M.L.v.F. - Dans le passé il était naturel à tout homme de prendre ses rêves en considération (voyez la Bible, par exemple). Certains rêves ont décidé du destin de l’humanité. Le rêve est la voix de l’instinct humain, qui peut nous donner un conseil dans des situations où la raison pure ne suffit pas ; par exemple, il peut indiquer le futur. Dans notre monde moderne, la nature n’est plus le grand danger pour l’homme, c’est maintenant l’homme lui-même qui est le grand danger, c’est à dire l’état de son âme. Par exemple, la bombe atomique, le terrorisme, les folies politiques (comme le nazisme), etc. Jung montre un chemin qui nous permet d’éviter ces dangers.

R.B. - Comment voyez-vous l’avenir de l’école jungienne ?

M.L.v.F. - Comme la psychologie de Jung commence à être très connue, elle attire des opportunistes, des ambitieux, des officiels, qui veulent la représenter sans l’appliquer à eux-mêmes. C’est là un grave danger. Jung prévoyait que ce serait plutôt ceux qui souffrent, ceux qui cherchent, ceux qui essaient de vivre avec sa sagesse, qui la garderaient en vie.

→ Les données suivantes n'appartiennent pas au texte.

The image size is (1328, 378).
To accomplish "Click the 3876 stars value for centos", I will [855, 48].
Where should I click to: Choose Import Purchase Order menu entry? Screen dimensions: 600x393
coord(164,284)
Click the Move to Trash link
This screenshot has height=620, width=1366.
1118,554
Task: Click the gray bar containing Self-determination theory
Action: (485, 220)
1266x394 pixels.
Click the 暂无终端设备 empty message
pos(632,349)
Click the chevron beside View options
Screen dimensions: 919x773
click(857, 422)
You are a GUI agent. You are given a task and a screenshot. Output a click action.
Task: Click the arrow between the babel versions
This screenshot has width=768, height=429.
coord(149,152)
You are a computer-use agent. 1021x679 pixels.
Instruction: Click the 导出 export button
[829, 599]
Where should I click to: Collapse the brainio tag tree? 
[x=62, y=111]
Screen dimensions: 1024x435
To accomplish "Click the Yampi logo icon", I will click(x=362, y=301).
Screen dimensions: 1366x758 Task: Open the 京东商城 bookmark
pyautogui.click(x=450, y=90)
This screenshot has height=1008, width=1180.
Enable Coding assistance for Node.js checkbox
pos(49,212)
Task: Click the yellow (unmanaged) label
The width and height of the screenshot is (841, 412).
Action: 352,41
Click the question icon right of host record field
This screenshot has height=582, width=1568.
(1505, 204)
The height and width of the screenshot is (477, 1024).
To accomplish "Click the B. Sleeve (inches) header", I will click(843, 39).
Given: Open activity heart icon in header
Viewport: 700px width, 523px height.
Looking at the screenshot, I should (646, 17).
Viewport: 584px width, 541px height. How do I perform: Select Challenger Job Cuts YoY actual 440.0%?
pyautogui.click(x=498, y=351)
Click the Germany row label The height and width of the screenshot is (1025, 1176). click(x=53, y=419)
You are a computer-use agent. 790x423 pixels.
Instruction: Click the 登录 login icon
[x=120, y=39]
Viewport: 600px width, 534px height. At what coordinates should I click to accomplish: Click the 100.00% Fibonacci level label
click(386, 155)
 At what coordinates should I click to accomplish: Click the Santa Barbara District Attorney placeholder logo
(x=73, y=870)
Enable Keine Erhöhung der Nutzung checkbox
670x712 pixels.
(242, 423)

Peut-être devons-nous passer par une catastrophe générale avant que Jung ne soit redécouvert, par les survivants, s’il y en a …

R.B. - Quel message adressez-vous aux jeunes, ici et maintenant ?

M.L.v.F. - Le message des hippies : " Do your own thing ", mais dans un nouveau sens : qu’ils s’appliquent à leur âme personnelle, qu’ils se laissent conduire par leurs rêves vers une créativité nouvelle qui pourrait faire revivre notre culture occidentale dans une forme nouvelle, où l’homme individuel libre est placé au centre, vivant en harmonie avec la nature, au lieu de l’exploiter et de la détruire. L’attitude fondamentale est une attitude d’amour, non de pouvoir.